The task = From the listing below, pull out the lines that hold "click".

=-=-=-=-=

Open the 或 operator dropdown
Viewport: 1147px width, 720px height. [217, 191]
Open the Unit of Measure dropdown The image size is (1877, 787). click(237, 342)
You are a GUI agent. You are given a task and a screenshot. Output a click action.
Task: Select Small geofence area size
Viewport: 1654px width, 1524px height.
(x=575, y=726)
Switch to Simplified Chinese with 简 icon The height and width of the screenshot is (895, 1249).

=-=-=-=-=

Solution to this problem =
Open the Unit of Measure dropdown The image size is (1877, 787). click(237, 342)
You are a GUI agent. You are given a task and a screenshot. Output a click action.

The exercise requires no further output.